Search the records for the word "agent". Copy every line where it appears.

▶ **EXTRACTED INFORMATION**:
========

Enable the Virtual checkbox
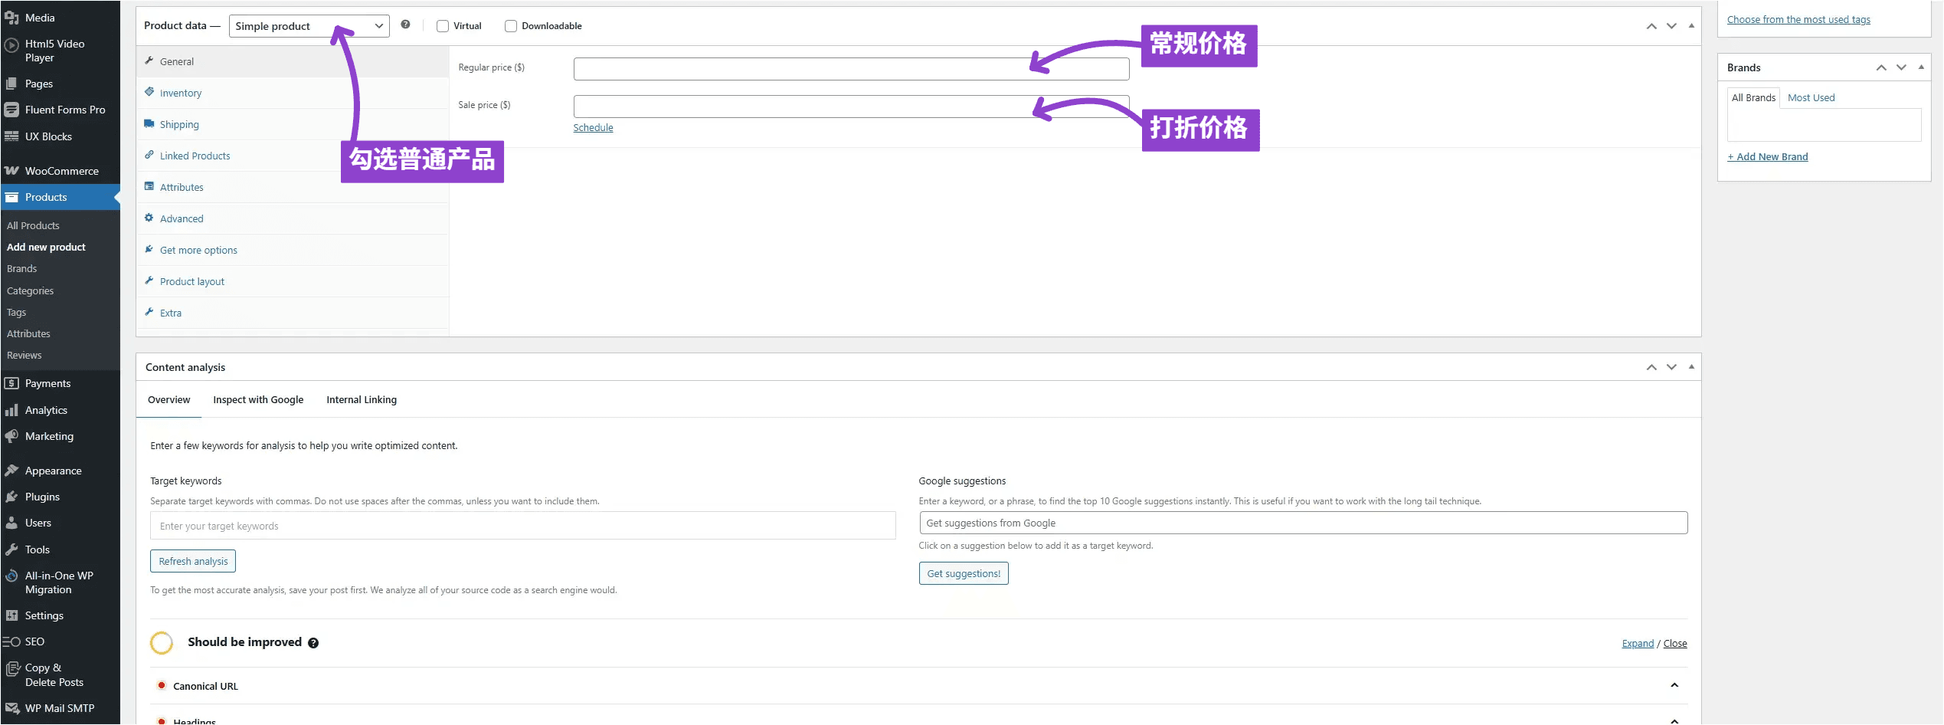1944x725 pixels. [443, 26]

========

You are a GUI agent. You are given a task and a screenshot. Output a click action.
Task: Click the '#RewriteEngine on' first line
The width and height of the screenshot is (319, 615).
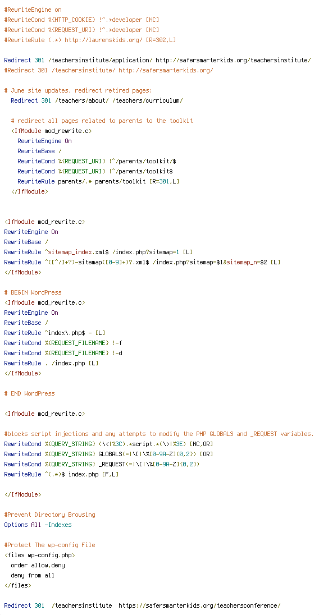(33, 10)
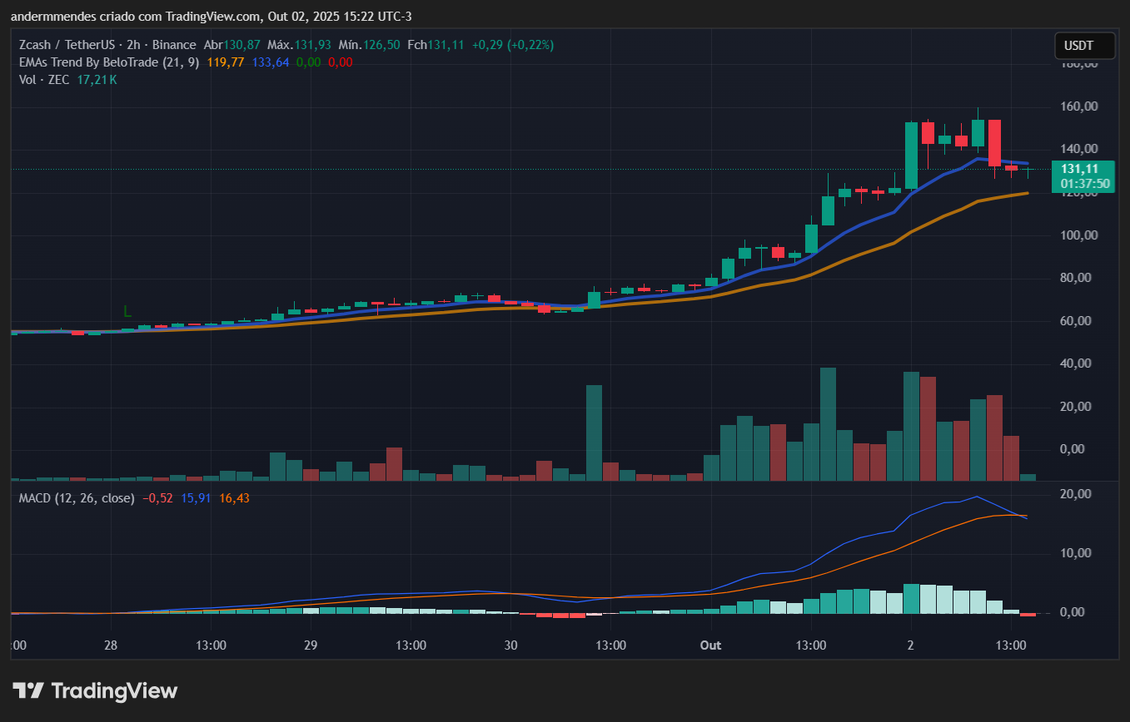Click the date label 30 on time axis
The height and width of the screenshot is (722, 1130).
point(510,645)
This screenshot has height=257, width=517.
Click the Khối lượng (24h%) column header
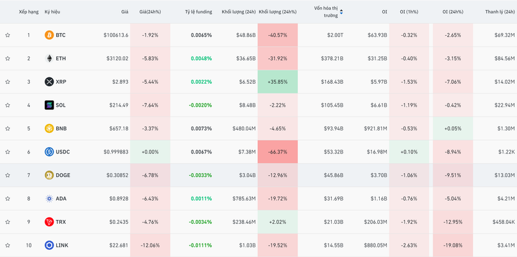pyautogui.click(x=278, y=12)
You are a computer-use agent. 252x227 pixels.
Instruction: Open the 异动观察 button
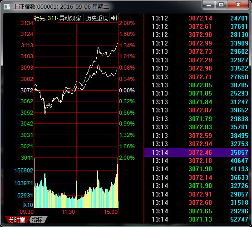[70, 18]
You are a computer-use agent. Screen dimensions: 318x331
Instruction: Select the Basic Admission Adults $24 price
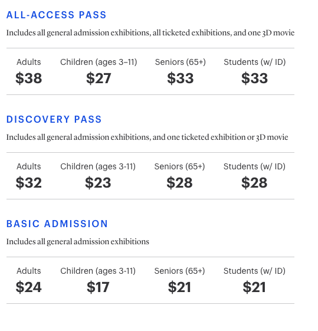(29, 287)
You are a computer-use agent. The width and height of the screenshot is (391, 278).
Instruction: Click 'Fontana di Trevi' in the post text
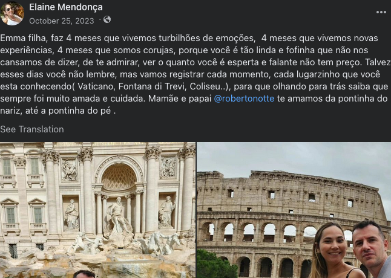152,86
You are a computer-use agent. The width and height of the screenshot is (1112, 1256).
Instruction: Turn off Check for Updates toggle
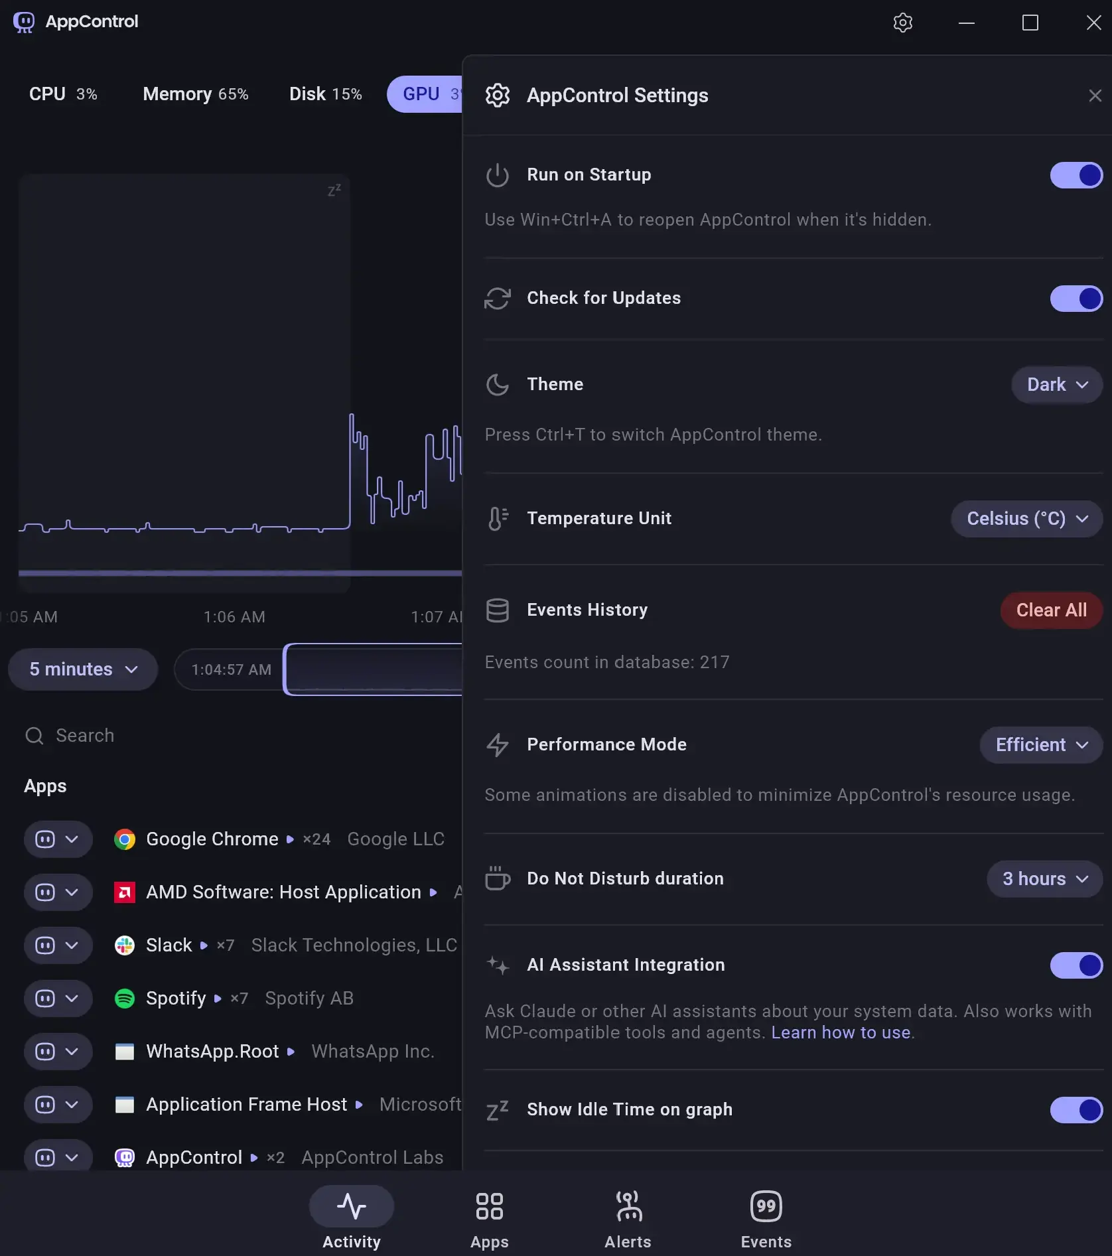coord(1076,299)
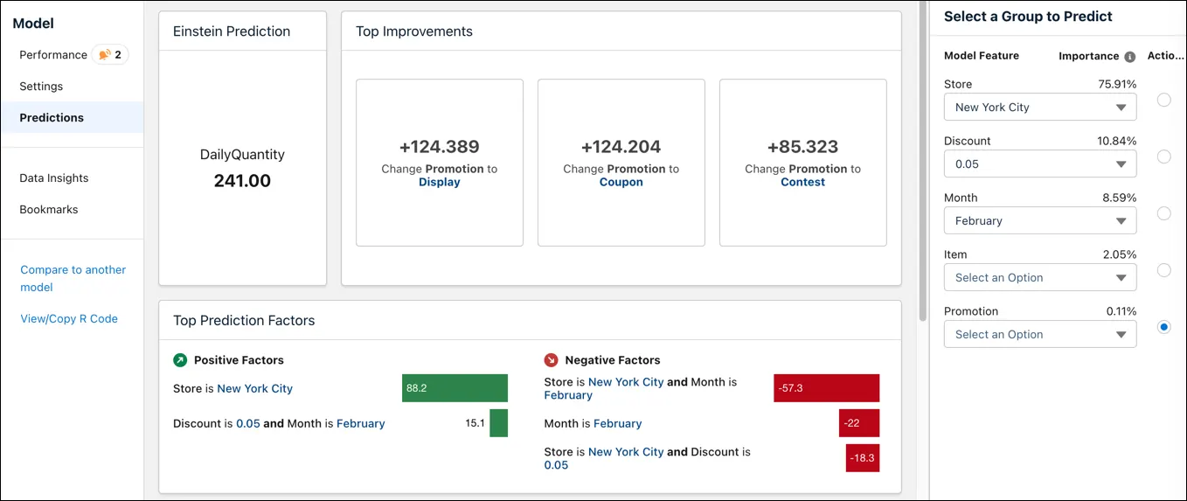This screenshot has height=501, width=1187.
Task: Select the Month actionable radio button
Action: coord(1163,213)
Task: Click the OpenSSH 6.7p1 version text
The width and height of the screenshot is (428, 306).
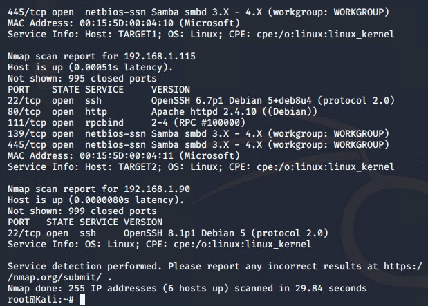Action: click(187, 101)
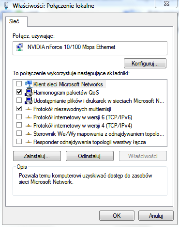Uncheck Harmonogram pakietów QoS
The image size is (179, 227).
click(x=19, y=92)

========

▶ **EXERCISE RESPONSE**:
You are a GUI agent. You are given a task and a screenshot. Output a click action.
You are a computer-use agent. 252x227 pixels.
You are a computer-use agent. Screen dimensions: 318x331
You are a computer-use agent. The width and height of the screenshot is (391, 278).
You are a computer-use agent. The width and height of the screenshot is (1112, 1256).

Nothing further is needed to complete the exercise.